_TASK DIRECTIONS_. Transcribe all the data below exactly, leaving its pictures out.

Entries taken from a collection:

● ● ● ●

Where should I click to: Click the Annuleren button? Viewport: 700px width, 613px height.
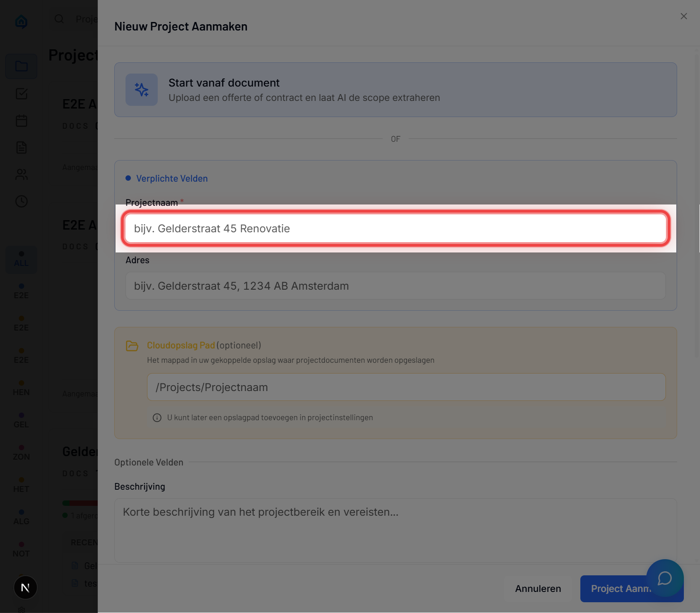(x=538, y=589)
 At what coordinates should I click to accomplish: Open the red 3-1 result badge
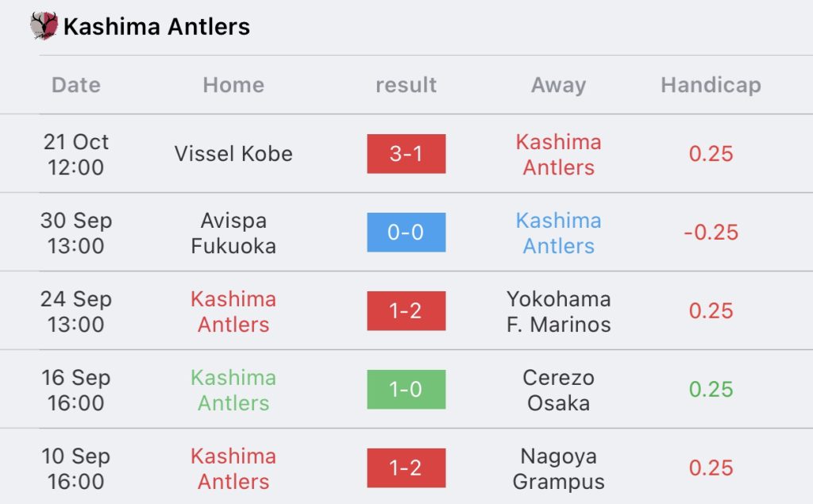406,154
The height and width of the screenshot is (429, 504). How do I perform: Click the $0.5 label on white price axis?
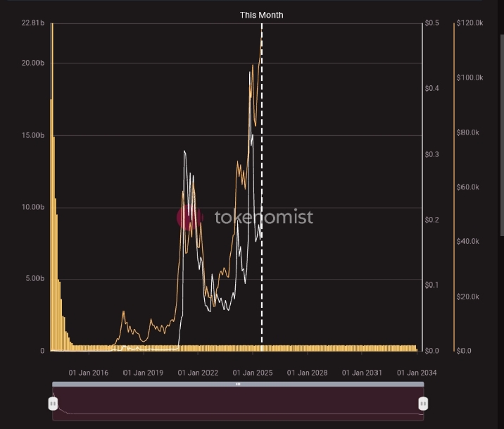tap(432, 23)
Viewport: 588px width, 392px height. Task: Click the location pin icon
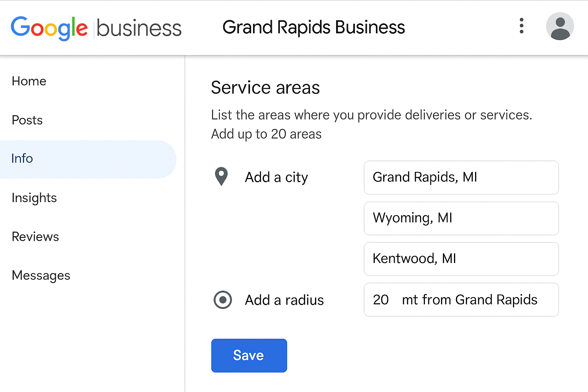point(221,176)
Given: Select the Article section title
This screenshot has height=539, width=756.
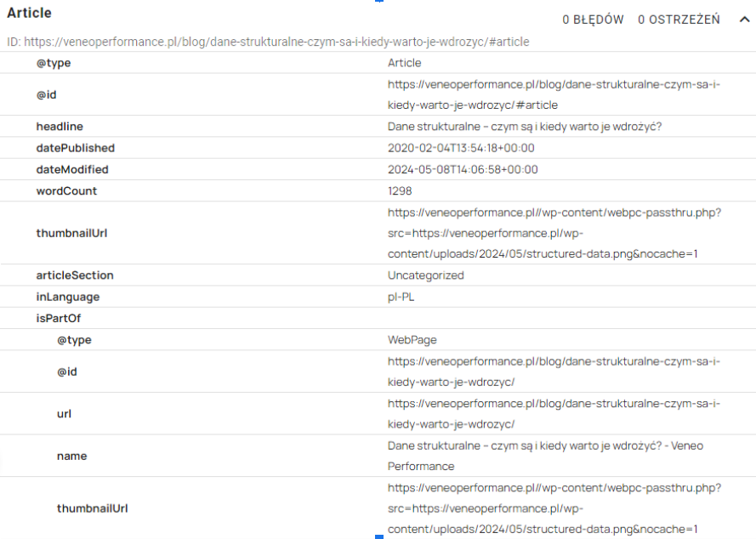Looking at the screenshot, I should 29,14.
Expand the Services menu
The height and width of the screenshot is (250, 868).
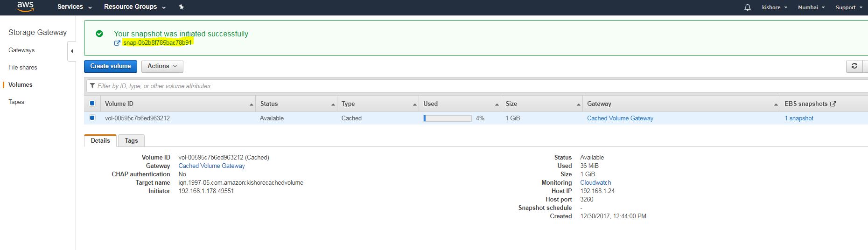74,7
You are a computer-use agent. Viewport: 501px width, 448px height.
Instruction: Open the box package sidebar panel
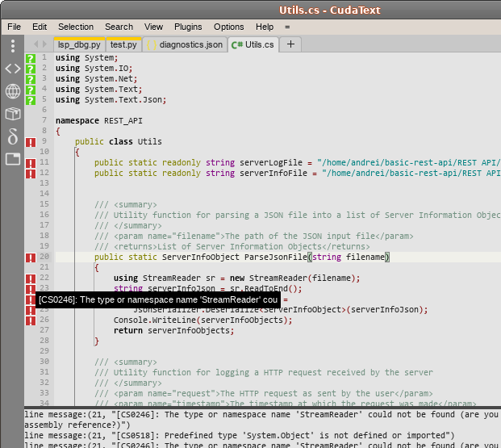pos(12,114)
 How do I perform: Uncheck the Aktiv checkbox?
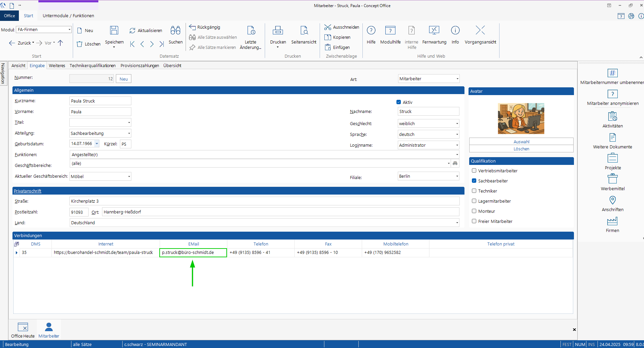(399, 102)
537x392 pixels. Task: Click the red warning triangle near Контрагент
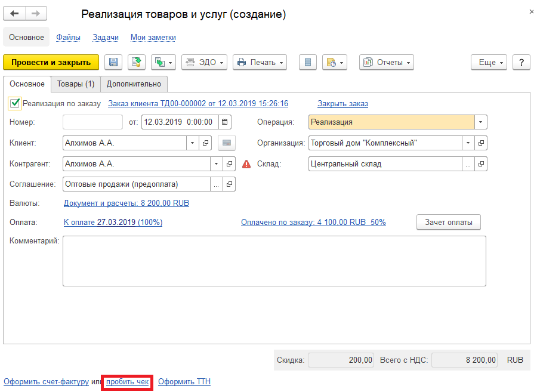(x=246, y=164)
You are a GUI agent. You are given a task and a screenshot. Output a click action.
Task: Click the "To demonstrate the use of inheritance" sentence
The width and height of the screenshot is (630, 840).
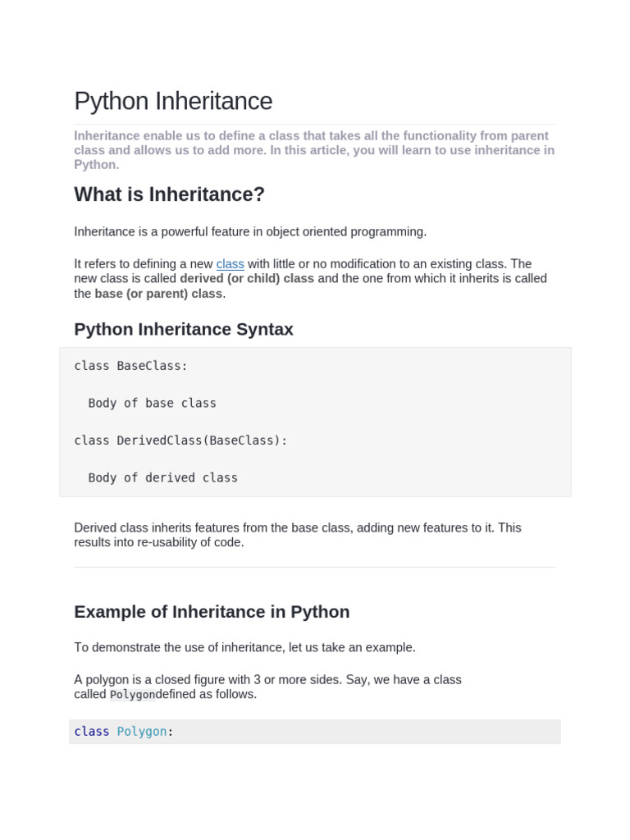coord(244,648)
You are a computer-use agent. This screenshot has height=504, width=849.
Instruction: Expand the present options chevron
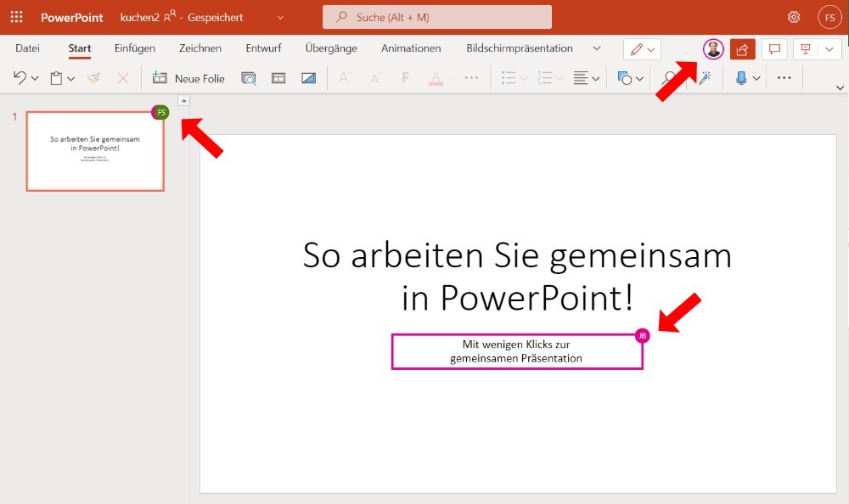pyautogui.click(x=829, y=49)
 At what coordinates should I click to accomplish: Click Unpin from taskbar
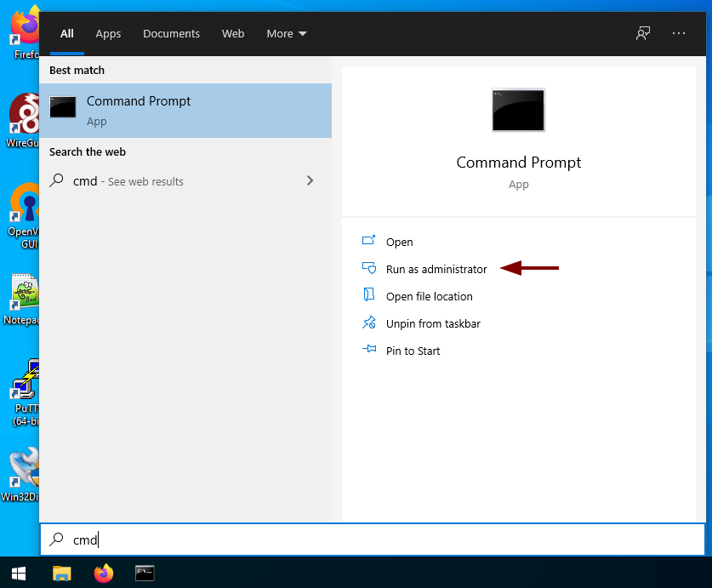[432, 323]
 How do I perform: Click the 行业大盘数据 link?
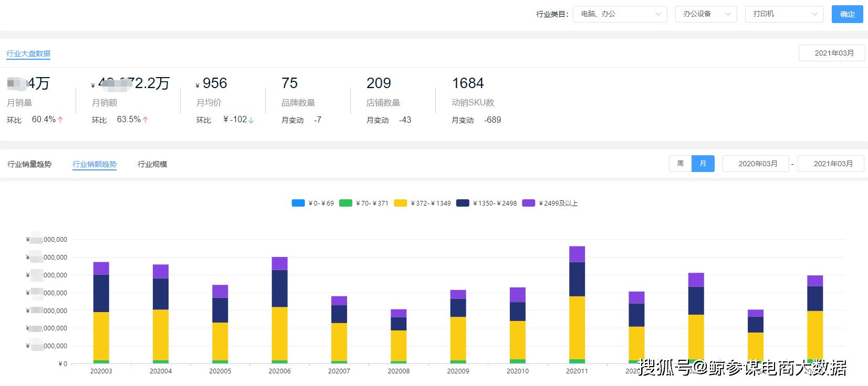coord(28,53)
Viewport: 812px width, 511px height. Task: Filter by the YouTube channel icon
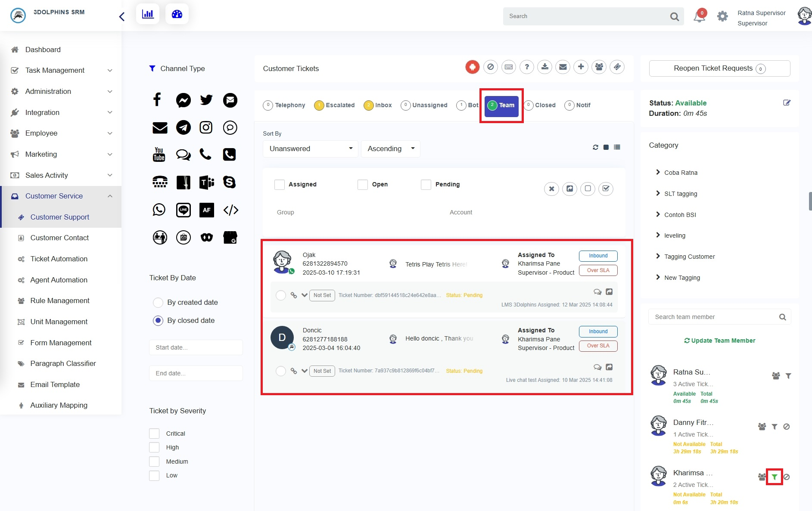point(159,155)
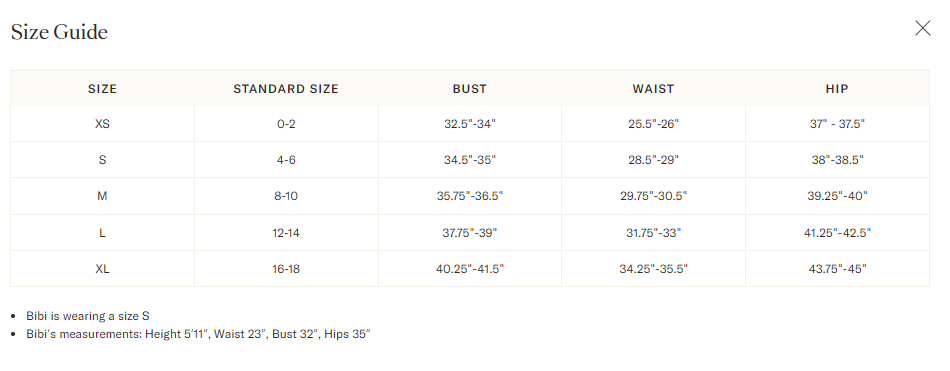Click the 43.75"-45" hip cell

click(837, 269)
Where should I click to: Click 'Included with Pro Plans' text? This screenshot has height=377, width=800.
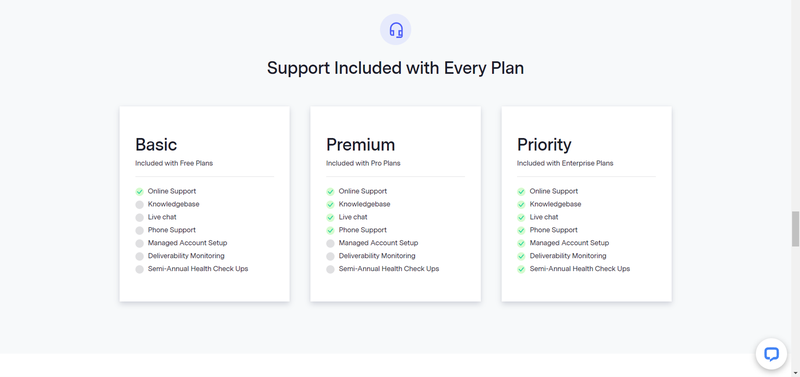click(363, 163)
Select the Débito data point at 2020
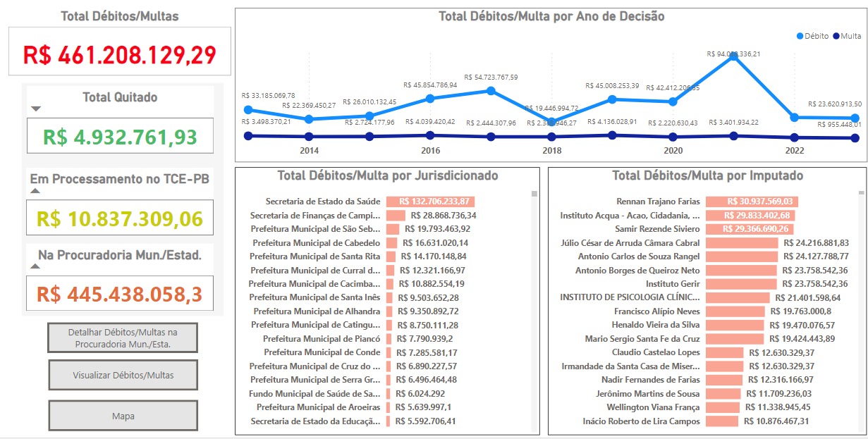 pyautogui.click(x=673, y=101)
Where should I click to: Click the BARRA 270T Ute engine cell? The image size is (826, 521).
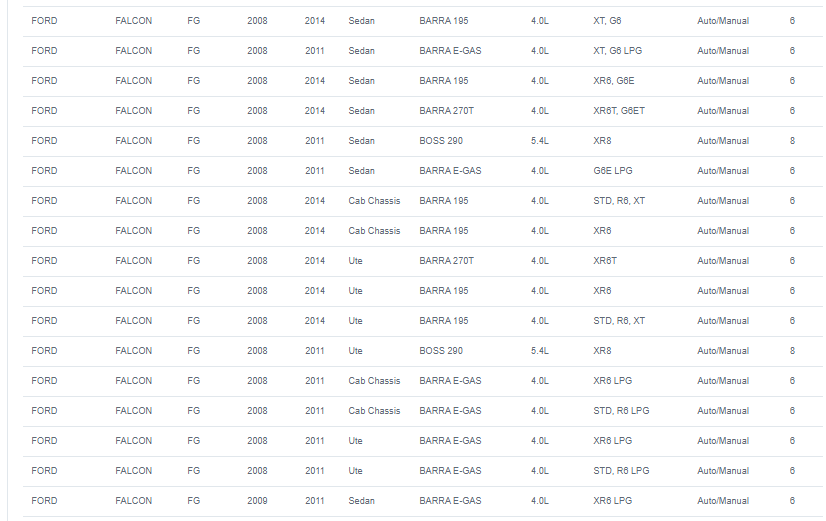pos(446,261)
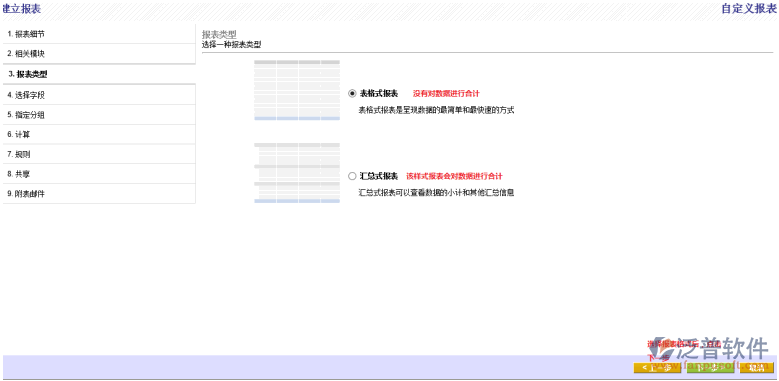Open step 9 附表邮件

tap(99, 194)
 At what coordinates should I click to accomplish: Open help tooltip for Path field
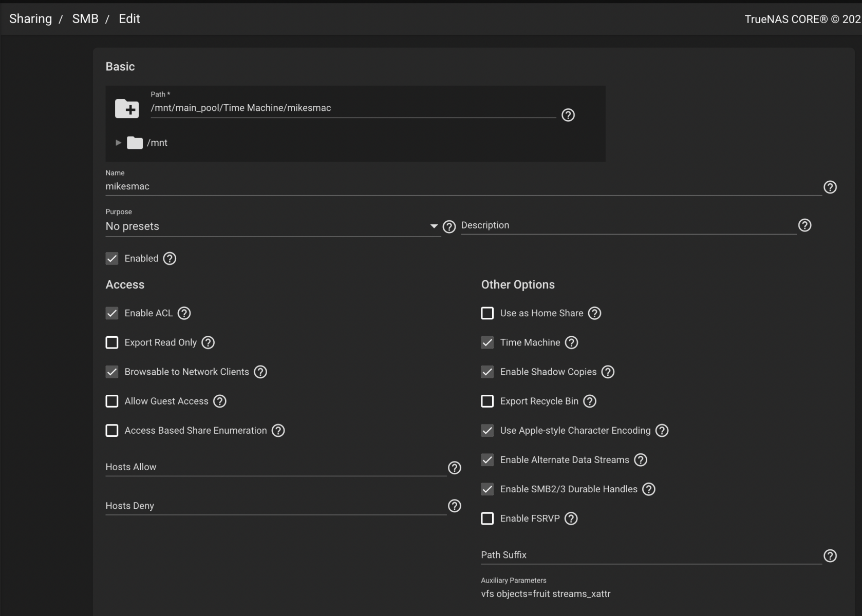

● ● ● ●

_SOLUTION TO THE EXERCISE_.
Where should I click to: Click the Annuleren button? Viewport: 700px width, 613px height.
(x=538, y=589)
 At what coordinates should I click to accomplish: Open the red 3-1 result badge
406,154
The height and width of the screenshot is (429, 504). How do I perform: Click the $0.5 label on white price axis?
tap(432, 23)
Viewport: 588px width, 392px height. Task: Click the location pin icon
point(221,176)
Given: Select the Article section title
This screenshot has height=539, width=756.
Looking at the screenshot, I should 29,14.
Expand the Services menu
The height and width of the screenshot is (250, 868).
74,7
You are a computer-use agent. Viewport: 501px width, 448px height.
Instruction: Open the box package sidebar panel
pos(12,114)
 How do I perform: Uncheck the Aktiv checkbox?
(399, 102)
537x392 pixels. Task: Click the red warning triangle near Контрагент
(x=246, y=164)
You are a GUI agent. You are given a task and a screenshot. Output a click action.
Task: Click the "To demonstrate the use of inheritance" sentence
The width and height of the screenshot is (630, 840).
coord(244,648)
You are a computer-use agent. This screenshot has height=504, width=849.
Instruction: Expand the present options chevron
pyautogui.click(x=829, y=49)
 At what coordinates should I click to accomplish: Click Unpin from taskbar
[432, 323]
 How do I perform: Click the 行业大盘数据 link?
coord(28,53)
Viewport: 812px width, 511px height. Task: Filter by the YouTube channel icon
point(159,155)
Click the 43.75"-45" hip cell

click(837, 269)
Where should I click to: Click 'Included with Pro Plans' text? This screenshot has height=377, width=800.
click(363, 163)
Select the Débito data point at 2020
 pyautogui.click(x=673, y=101)
Where should I click to: Click the BARRA 270T Ute engine cell? The image size is (826, 521).
pos(446,261)
Open step 9 附表邮件

tap(99, 194)
 At what coordinates should I click to accomplish: Open help tooltip for Path field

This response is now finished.